Watching the film, many years later, I was completely captivated once more by Dylan’s capacity to own the song; to inhabit it (and I wasn’t one of those who hated his electrification). There was always that complete correspondence between the sung words and the experiences behind it, even when those experiences were not personal, but grown in the fibre of overlapping lives. That night I couldn’t sleep I was restless and troubled by another memory.
My route into Christianity (and out of it again!) was long, convoluted and often painful. I finally decided to throw my hat into the ring because living it out was the only way I could imagine ever finding out what it was about. (Madame finally said to me – “You’re not going to be a bloody vicar are you?”). Thirty years later I was increasingly dismayed by what so-called organized religion really stood for, and it’s a subject I don’t feel much need to enlarge on. However, concealed in the warp and weft of everyday unreflective religion are some practices of enormous heft and significance and singing was one of them.
There’s a song called the exultet (sometimes exsultet) which tradition demands is sung by the Deacon (a priest near the end of training in the Church of England). It’s a prolonged unaccompanied plainsong explosion of joy from some time between the fifth and the seventh centuries, and you really need to be taught it because the archaic notation passed out of common use centuries ago. So it fell to me to sing the exultet in the church to which I was sent on the first Easter eve after I arrived and I sang it for 25 years in the parish I took over; the last time being 10 years ago. The first time I sang it I’d been overworking (we all did) in the lead-up to Easter and on Good Friday morning I got out of the bath and slipped head first through the plate glass window of the bathroom. There was a great deal of blood, Our oldest child solemnly pronounced that I’d severed an artery and I would be dead within minutes; our next door neighbour came to help but after one glimpse of me naked and covered in blood she fainted. In the end I was saved by our other neighbour who, being a midwife, was used to that sort of thing and bound me up in towels and got me off to A&E. A waggish nurse asked if I wasn’t overdoing Good Friday, turning up there with wounds in my hands and feet and a huge sliver of glass in my side. Ha Ha I thought and then asked politely if it was OK to pass out. The next day was Easter Eve and I just had to sing the exultet. Some lovely gentle men came and cleared up the mess as I sat in the garden and contemplated my stitches. On Easter eve I swallowed a large glass of brandy on the advice of the choirmaster and organist and sang as if my life depended on it. Maybe it did.
The Easter vigil happens every year on the evening before Easter Day. It’s a long service of readings and psalms at the end of which all the lights are turned out and the first light of the new Christian year is brought into the church with great ceremony, prayers and responses.
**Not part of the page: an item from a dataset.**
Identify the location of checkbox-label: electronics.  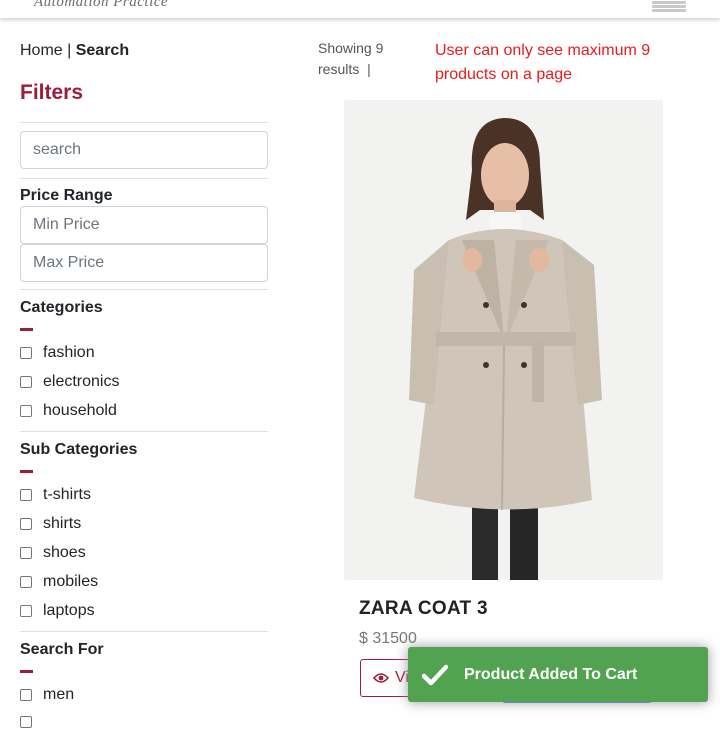
(82, 382).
The big Paschal candle is lit and everyone in the congregation gets their small candle lit from the large one. When it reaches the stand where it normally lives, the exultet is sung into the candlelit darkness and silence. It’s an overwhelming experience to sing it – so overwhelming in fact that every year I had to lock myself in the church and sing it over and over again until I could stop myself crying as I sang. And here’s the link back to Bob Dylan. I was always possessed by the song. I never quite knew whether I was singing the song or the song was singing me. Thirteen hundred years of tradition, embracing billions of people and thousands of cultures I would never encounter, all seemed to be joining in the great song with me. I have never missed anything in my life as much as I miss singing the exultet.
When I retired from institutional responsibilities I also stopped singing; I stopped music altogether because I couldn’t bear it any more. George Bernard Shaw called it the brandy of the damned. I must be the world’s greatest sinner.